## [Task directions]
Everything from the line with "For every named target in this 1280×720" to the line with "09/12/2018 (263, 950)" in the listing below, both lines included, needs to be copied exactly, apart from the pictures.

[Dataset]

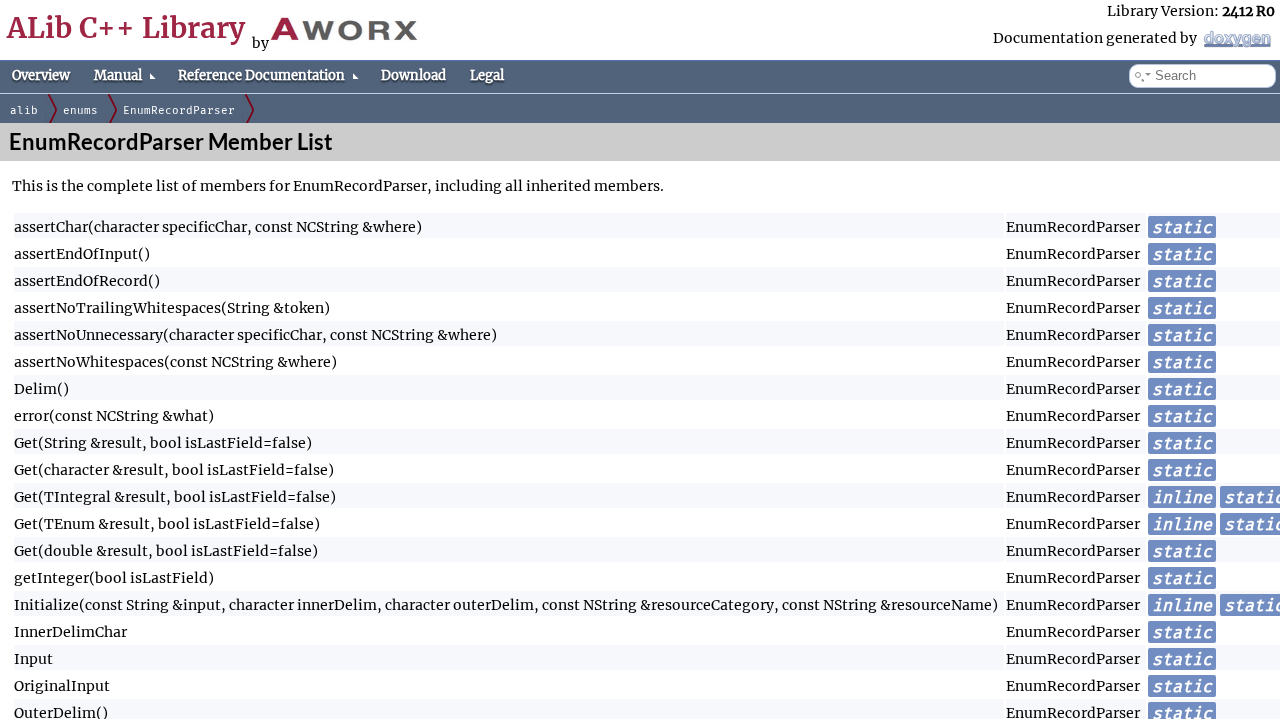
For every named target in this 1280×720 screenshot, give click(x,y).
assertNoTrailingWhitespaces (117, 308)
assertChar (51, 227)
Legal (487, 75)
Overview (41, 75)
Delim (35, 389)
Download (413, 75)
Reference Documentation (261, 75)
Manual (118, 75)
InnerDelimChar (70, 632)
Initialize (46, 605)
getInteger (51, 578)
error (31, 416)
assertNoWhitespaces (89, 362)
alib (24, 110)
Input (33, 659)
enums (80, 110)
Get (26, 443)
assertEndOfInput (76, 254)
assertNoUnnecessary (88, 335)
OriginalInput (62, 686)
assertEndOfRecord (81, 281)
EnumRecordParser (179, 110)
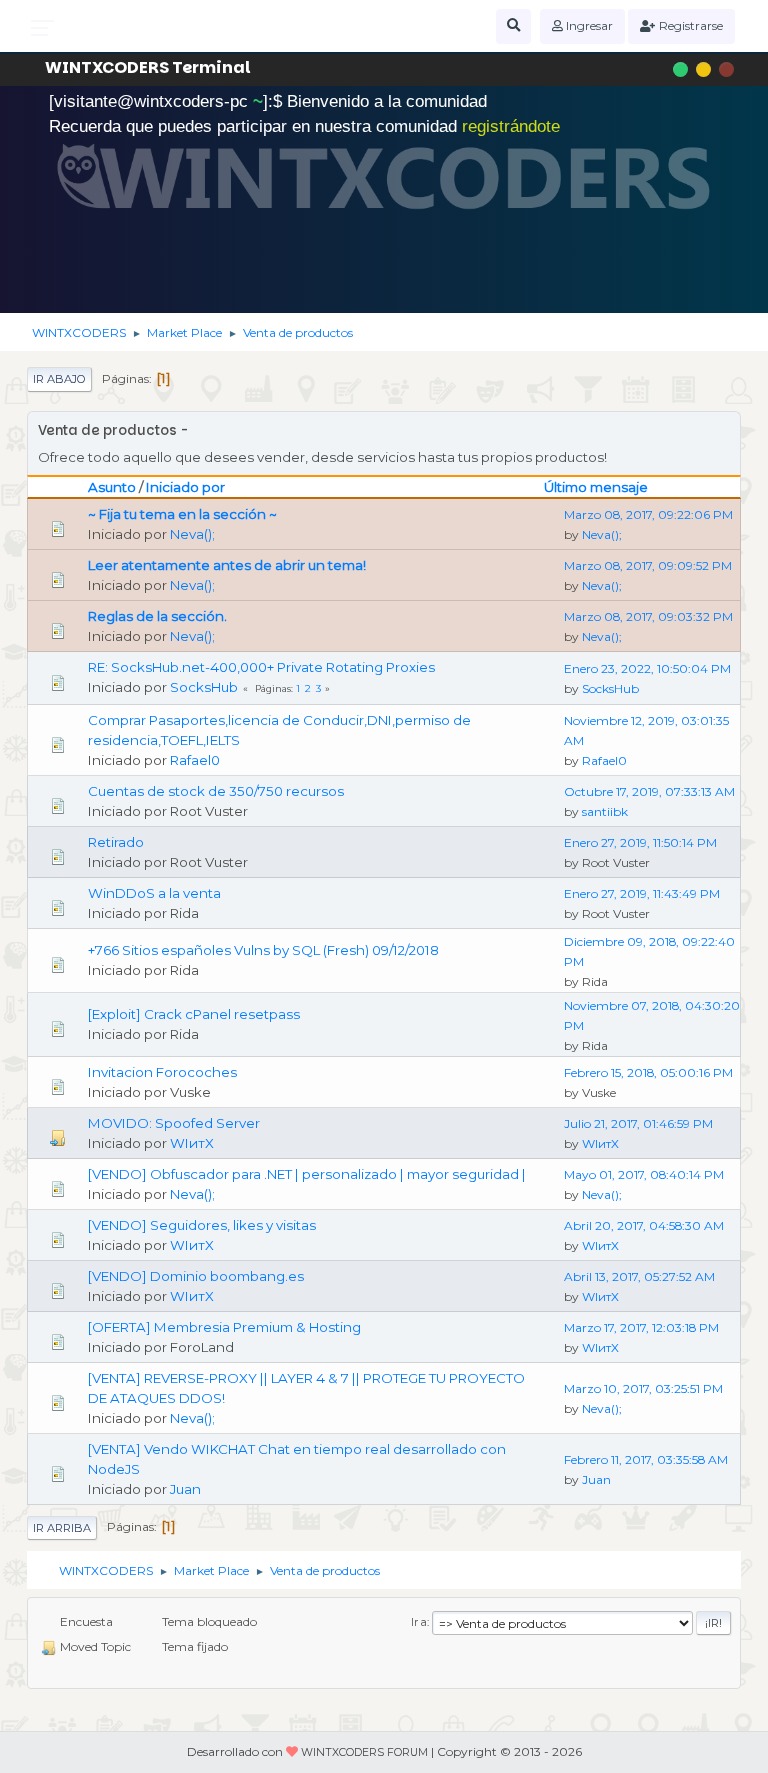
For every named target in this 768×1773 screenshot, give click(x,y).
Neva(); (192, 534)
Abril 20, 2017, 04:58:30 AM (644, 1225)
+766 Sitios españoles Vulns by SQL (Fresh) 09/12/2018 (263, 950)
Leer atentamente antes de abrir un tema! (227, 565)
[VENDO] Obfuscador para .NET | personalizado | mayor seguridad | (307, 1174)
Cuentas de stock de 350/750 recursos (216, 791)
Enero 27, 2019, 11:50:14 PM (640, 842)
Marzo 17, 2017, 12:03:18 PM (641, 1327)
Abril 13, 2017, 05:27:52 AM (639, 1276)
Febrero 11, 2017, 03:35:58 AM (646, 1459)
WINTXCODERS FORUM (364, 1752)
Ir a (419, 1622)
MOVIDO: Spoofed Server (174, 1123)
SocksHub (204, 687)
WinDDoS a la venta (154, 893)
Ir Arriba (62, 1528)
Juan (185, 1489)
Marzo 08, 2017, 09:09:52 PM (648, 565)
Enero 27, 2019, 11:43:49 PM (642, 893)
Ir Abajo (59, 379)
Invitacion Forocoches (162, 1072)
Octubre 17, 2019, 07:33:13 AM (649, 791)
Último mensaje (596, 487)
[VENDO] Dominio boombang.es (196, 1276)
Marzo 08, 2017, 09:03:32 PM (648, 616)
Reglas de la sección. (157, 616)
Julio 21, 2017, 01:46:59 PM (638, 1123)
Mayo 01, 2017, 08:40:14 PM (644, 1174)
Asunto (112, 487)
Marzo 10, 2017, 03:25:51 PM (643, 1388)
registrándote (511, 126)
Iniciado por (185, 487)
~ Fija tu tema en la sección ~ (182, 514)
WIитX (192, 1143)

[/Dataset]
[Dataset]

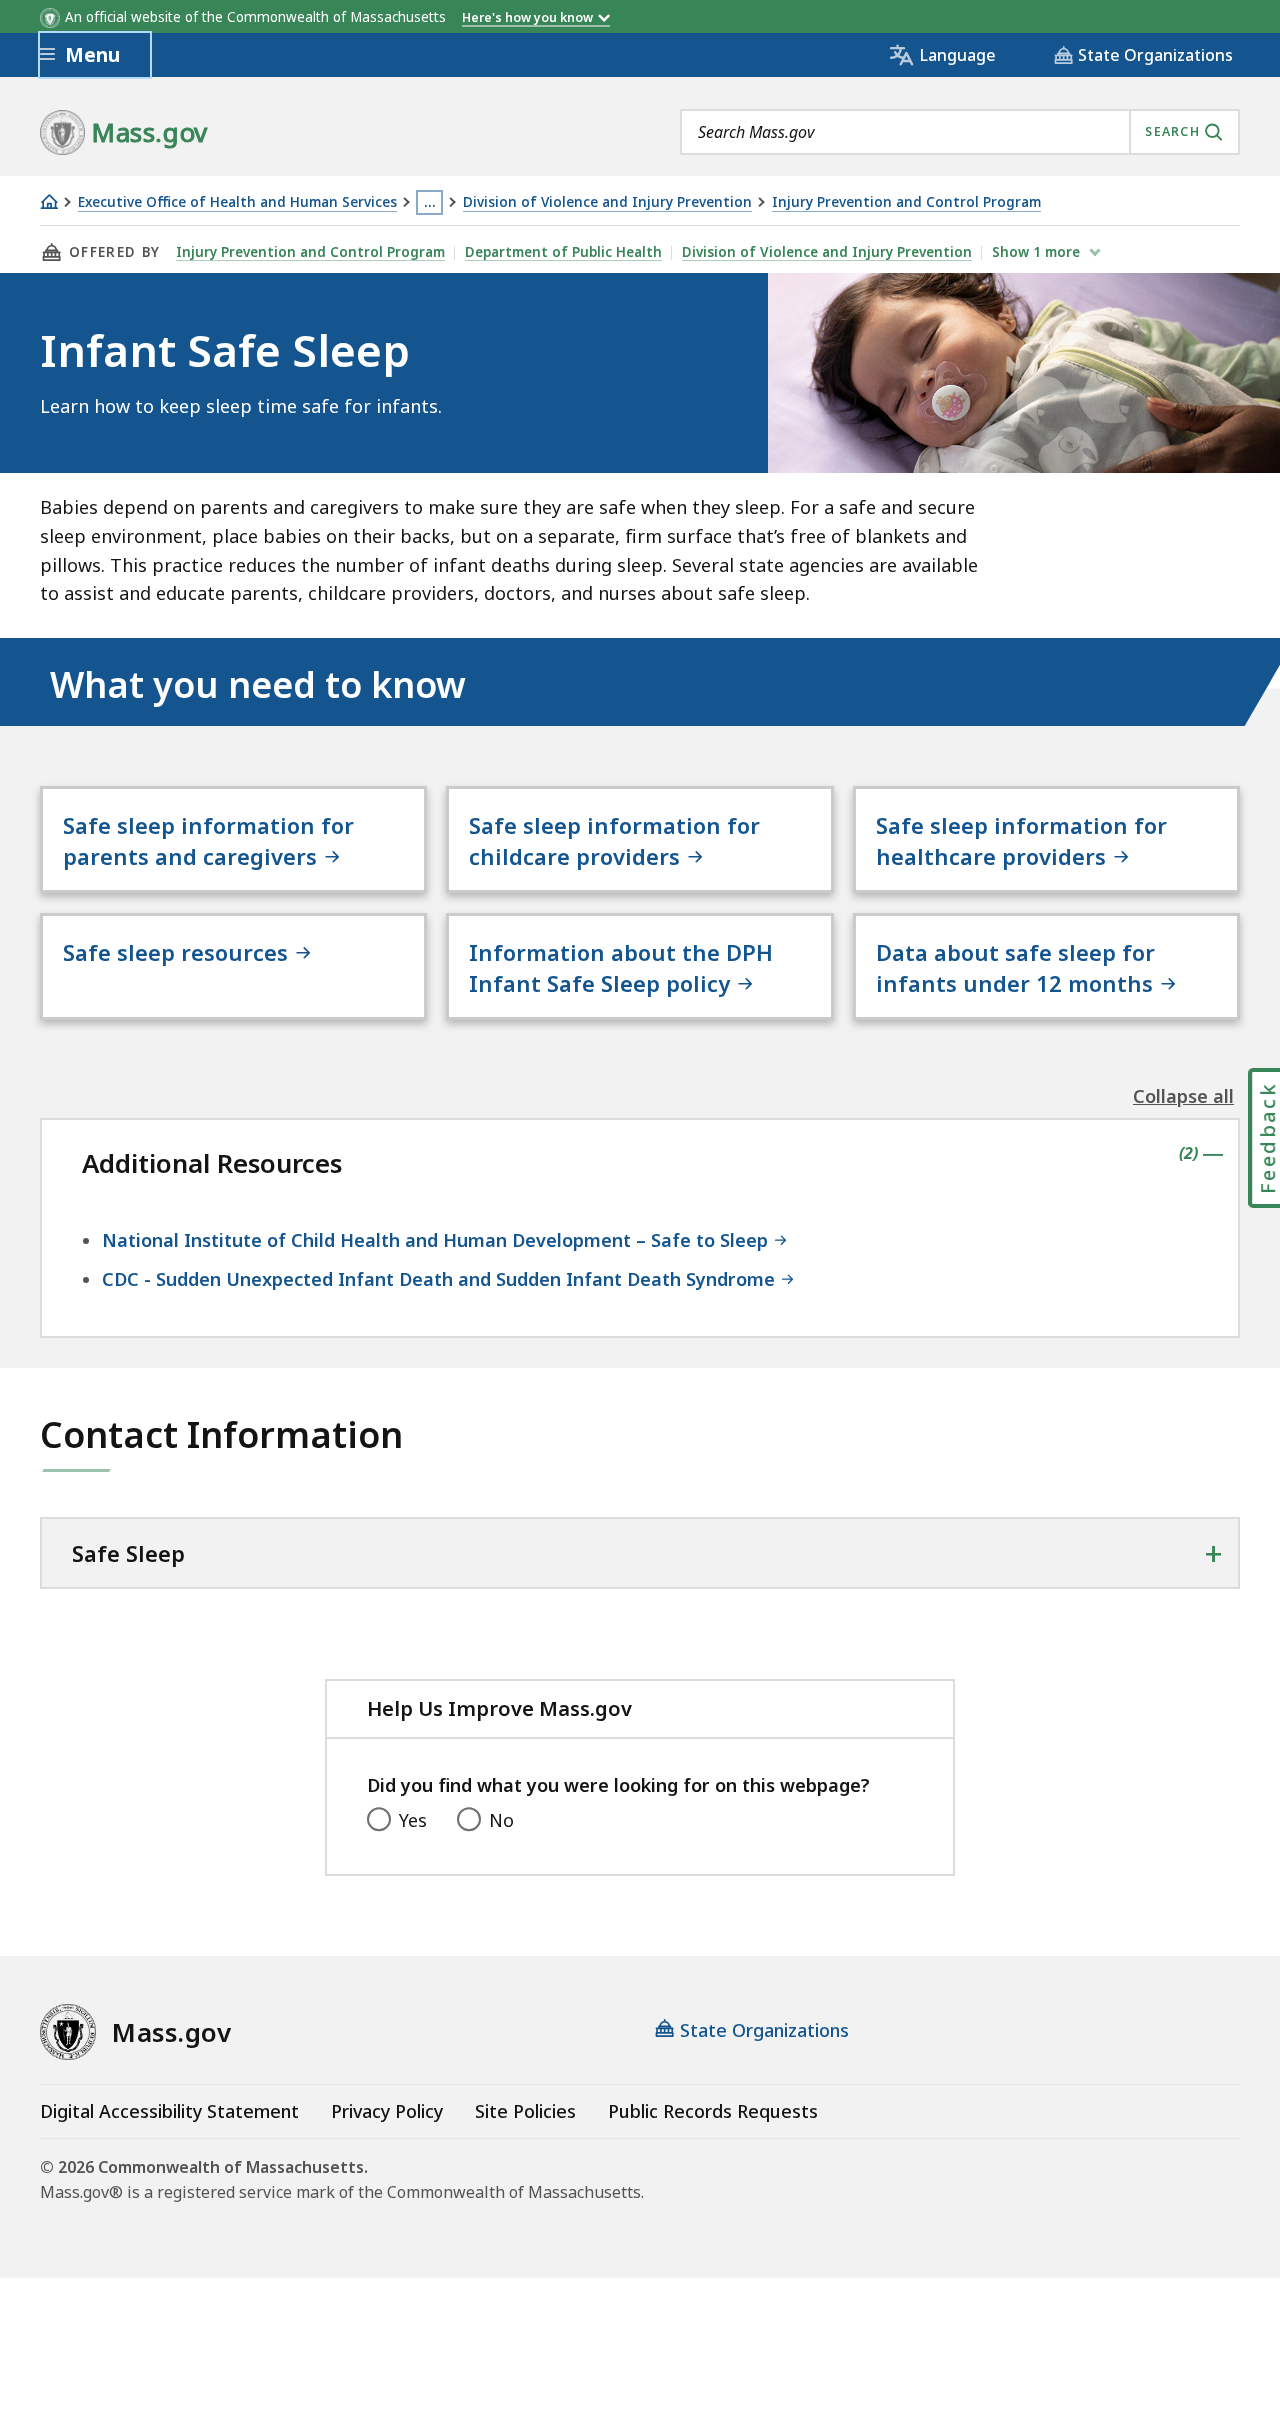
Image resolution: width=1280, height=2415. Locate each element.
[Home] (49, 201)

[/Dataset]
[Dataset]

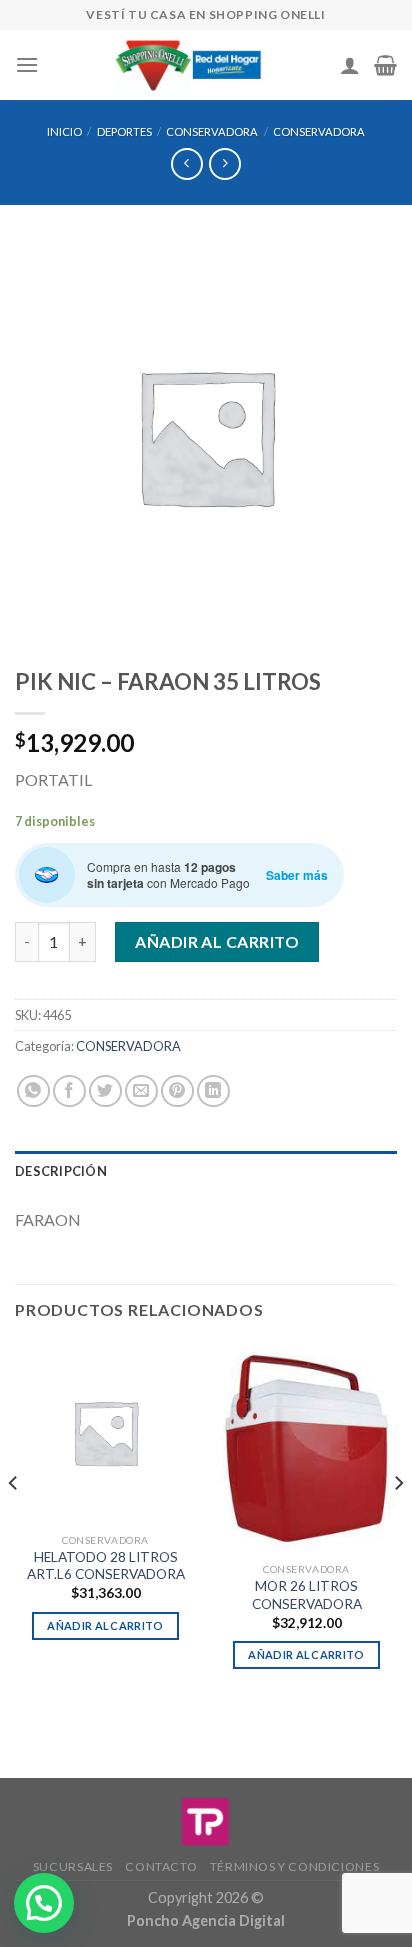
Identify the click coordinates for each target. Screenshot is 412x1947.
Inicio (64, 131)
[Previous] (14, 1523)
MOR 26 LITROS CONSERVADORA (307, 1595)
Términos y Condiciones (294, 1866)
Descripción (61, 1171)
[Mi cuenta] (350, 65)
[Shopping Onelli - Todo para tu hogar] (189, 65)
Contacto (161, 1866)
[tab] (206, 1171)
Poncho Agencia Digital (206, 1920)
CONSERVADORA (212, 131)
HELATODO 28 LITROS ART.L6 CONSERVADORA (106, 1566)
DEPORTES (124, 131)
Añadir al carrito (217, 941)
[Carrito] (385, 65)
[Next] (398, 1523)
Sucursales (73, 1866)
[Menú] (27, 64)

[/Dataset]

## [Your solution]
For every named target in this 1280×720 screenshot, give click(x,y).
assertNoTrailingWhitespaces (117, 308)
assertChar (51, 227)
Legal (487, 75)
Overview (41, 75)
Delim (35, 389)
Download (413, 75)
Reference Documentation (261, 75)
Manual (118, 75)
InnerDelimChar (70, 632)
Initialize (46, 605)
getInteger (51, 578)
error (31, 416)
assertNoWhitespaces (89, 362)
alib (24, 110)
Input (33, 659)
enums (80, 110)
Get (26, 443)
assertEndOfInput (76, 254)
assertNoUnnecessary (88, 335)
OriginalInput (62, 686)
assertEndOfRecord (81, 281)
EnumRecordParser (179, 110)
For every named target in this 768×1773 screenshot, give click(x,y).
Neva(); (192, 534)
Abril 20, 2017, 04:58:30 AM (644, 1225)
+766 Sitios españoles Vulns by SQL (Fresh) 09/12/2018 (263, 950)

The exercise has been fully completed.